* **WHAT THE TASK REQUIRES**
Look through the records below for the line with "Expand the top Procedury menu". Return that line and each one after it up to and including the line with "Given: Refresh the plugins folder address bar", exactly.

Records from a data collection

□ □ □ □

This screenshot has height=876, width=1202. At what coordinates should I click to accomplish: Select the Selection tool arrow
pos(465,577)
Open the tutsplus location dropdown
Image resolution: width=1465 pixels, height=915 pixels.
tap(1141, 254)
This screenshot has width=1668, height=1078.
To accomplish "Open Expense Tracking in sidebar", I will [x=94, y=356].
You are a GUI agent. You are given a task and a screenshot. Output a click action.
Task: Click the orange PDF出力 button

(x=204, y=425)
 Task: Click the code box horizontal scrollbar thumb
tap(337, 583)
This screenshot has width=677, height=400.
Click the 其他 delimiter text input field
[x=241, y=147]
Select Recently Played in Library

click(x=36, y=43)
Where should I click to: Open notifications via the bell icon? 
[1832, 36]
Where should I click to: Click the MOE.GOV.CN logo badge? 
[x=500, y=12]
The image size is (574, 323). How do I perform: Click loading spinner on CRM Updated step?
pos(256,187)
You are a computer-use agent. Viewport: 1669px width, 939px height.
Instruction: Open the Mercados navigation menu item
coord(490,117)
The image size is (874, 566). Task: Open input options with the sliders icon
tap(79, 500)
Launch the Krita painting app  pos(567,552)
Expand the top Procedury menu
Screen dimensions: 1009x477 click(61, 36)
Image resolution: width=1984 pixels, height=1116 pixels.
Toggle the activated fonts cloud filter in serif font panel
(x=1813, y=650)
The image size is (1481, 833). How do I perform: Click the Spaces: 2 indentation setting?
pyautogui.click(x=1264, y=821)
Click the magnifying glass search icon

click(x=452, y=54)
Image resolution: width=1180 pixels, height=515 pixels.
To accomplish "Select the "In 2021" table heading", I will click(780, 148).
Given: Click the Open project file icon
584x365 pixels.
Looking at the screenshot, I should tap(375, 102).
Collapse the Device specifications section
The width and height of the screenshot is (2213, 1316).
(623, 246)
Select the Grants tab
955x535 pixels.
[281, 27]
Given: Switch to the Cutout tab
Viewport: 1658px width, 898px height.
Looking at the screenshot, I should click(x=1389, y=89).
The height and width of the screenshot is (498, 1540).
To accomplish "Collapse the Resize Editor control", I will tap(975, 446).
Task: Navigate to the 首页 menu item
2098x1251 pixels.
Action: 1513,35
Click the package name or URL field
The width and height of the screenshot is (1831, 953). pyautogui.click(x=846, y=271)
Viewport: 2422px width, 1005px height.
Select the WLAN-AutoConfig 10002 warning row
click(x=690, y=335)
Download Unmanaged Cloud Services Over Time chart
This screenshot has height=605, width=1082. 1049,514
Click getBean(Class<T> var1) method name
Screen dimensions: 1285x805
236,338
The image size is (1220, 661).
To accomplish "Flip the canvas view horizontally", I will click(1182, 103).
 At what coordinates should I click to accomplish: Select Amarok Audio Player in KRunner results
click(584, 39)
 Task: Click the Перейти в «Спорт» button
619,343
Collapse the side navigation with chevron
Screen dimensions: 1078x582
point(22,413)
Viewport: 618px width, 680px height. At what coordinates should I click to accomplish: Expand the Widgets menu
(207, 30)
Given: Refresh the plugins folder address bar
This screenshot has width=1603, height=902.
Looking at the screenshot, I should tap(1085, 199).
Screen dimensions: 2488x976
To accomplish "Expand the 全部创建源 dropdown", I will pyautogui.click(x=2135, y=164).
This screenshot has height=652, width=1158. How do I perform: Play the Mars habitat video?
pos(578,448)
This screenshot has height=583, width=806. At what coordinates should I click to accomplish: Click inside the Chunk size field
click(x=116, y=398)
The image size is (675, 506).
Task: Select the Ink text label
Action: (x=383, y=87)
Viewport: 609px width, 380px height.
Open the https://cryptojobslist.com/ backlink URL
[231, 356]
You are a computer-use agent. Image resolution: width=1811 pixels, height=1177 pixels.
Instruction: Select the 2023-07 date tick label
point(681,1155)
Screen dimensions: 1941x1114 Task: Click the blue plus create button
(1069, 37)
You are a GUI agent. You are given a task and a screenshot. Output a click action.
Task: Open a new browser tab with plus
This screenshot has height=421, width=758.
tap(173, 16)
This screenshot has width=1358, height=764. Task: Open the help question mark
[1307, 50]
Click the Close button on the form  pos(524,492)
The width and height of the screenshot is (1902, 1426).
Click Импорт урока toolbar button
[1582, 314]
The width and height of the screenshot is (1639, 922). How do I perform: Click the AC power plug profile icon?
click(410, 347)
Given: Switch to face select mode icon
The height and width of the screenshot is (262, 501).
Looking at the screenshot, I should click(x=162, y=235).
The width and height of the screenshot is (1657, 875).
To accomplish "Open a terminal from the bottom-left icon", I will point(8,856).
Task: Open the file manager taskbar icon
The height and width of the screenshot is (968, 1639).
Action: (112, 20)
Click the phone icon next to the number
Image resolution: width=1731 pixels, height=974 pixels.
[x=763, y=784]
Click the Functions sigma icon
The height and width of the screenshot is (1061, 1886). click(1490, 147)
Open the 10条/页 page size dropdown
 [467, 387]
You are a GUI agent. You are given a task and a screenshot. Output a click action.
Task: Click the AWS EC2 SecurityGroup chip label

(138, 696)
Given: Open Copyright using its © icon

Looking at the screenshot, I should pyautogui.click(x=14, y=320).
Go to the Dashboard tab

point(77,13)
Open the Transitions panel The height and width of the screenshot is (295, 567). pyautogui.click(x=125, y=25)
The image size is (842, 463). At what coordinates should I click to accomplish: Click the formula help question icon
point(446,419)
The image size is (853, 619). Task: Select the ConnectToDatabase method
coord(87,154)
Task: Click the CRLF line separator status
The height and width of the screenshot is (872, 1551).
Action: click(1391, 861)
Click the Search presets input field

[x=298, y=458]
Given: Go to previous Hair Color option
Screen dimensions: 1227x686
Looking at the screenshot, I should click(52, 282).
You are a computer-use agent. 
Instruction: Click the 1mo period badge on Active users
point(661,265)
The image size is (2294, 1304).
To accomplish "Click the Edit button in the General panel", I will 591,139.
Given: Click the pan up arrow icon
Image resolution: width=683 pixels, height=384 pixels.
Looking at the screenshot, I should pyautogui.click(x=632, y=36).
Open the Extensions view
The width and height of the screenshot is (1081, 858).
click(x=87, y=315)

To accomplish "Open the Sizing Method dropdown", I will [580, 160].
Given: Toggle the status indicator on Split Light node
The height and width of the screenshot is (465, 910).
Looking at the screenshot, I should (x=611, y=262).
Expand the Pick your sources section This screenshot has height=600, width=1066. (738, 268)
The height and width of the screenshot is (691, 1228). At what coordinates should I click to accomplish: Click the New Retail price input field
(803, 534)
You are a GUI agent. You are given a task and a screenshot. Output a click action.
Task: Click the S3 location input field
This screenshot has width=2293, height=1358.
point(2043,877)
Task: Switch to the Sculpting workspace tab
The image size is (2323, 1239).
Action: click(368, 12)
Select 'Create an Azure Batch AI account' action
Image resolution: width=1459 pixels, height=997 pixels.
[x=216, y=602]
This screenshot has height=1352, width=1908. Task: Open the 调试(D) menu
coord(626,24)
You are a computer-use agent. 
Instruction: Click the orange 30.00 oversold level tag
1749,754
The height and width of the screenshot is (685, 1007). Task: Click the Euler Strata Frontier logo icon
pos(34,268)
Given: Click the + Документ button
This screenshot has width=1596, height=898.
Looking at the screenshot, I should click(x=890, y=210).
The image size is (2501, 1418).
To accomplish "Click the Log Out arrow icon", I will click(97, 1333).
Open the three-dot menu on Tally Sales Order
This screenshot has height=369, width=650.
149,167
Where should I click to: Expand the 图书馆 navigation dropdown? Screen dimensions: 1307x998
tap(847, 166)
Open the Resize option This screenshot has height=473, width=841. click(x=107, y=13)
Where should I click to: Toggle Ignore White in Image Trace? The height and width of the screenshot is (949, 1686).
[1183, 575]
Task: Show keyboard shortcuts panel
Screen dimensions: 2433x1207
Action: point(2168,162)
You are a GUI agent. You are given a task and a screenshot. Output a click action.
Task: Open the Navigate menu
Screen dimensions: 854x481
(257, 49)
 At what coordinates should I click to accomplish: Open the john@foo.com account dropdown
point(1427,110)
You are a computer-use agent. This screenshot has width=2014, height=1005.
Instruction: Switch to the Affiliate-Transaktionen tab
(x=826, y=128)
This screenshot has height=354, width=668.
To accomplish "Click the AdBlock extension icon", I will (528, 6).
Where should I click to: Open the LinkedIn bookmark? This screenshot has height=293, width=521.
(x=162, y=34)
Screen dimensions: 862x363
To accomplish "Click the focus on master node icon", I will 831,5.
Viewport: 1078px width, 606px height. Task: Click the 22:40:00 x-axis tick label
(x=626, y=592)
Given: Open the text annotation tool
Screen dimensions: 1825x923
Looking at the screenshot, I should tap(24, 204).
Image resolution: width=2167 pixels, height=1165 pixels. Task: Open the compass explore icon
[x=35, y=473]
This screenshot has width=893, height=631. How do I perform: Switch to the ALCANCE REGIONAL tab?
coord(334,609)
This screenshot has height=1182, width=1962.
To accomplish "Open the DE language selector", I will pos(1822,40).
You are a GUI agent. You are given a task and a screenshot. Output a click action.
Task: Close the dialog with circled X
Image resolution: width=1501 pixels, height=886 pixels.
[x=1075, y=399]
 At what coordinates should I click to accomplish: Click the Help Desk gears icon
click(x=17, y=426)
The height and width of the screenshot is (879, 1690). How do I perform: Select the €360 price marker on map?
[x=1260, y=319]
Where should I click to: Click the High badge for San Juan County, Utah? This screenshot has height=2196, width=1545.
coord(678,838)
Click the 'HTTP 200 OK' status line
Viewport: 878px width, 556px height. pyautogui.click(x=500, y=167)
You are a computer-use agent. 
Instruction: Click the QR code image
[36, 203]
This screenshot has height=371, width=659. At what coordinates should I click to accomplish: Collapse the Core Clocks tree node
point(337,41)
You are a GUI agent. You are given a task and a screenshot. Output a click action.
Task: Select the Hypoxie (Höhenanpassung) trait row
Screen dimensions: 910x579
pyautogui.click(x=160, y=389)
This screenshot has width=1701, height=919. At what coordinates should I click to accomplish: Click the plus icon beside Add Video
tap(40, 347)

□ □ □ □

* **ANSWER**
Expand the top Procedury menu
Screen dimensions: 1009x477 click(61, 36)
Image resolution: width=1984 pixels, height=1116 pixels.
Toggle the activated fonts cloud filter in serif font panel
(x=1813, y=650)
The image size is (1481, 833). How do I perform: Click the Spaces: 2 indentation setting?
pyautogui.click(x=1264, y=821)
Click the magnifying glass search icon

click(x=452, y=54)
Image resolution: width=1180 pixels, height=515 pixels.
To accomplish "Select the "In 2021" table heading", I will click(780, 148).
Given: Click the Open project file icon
584x365 pixels.
Looking at the screenshot, I should tap(375, 102).
Collapse the Device specifications section
The width and height of the screenshot is (2213, 1316).
(623, 246)
Select the Grants tab
955x535 pixels.
[281, 27]
Given: Switch to the Cutout tab
Viewport: 1658px width, 898px height.
Looking at the screenshot, I should click(x=1389, y=89).
The height and width of the screenshot is (498, 1540).
To accomplish "Collapse the Resize Editor control", I will tap(975, 446).
Task: Navigate to the 首页 menu item
2098x1251 pixels.
Action: 1513,35
Click the package name or URL field
The width and height of the screenshot is (1831, 953). pyautogui.click(x=846, y=271)
Viewport: 2422px width, 1005px height.
Select the WLAN-AutoConfig 10002 warning row
click(x=690, y=335)
Download Unmanaged Cloud Services Over Time chart
This screenshot has height=605, width=1082. 1049,514
Click getBean(Class<T> var1) method name
Screen dimensions: 1285x805
236,338
The image size is (1220, 661).
To accomplish "Flip the canvas view horizontally", I will click(1182, 103).
 At what coordinates should I click to accomplish: Select Amarok Audio Player in KRunner results
click(584, 39)
 Task: Click the Перейти в «Спорт» button
619,343
Collapse the side navigation with chevron
Screen dimensions: 1078x582
point(22,413)
Viewport: 618px width, 680px height. At what coordinates should I click to accomplish: Expand the Widgets menu
(207, 30)
Given: Refresh the plugins folder address bar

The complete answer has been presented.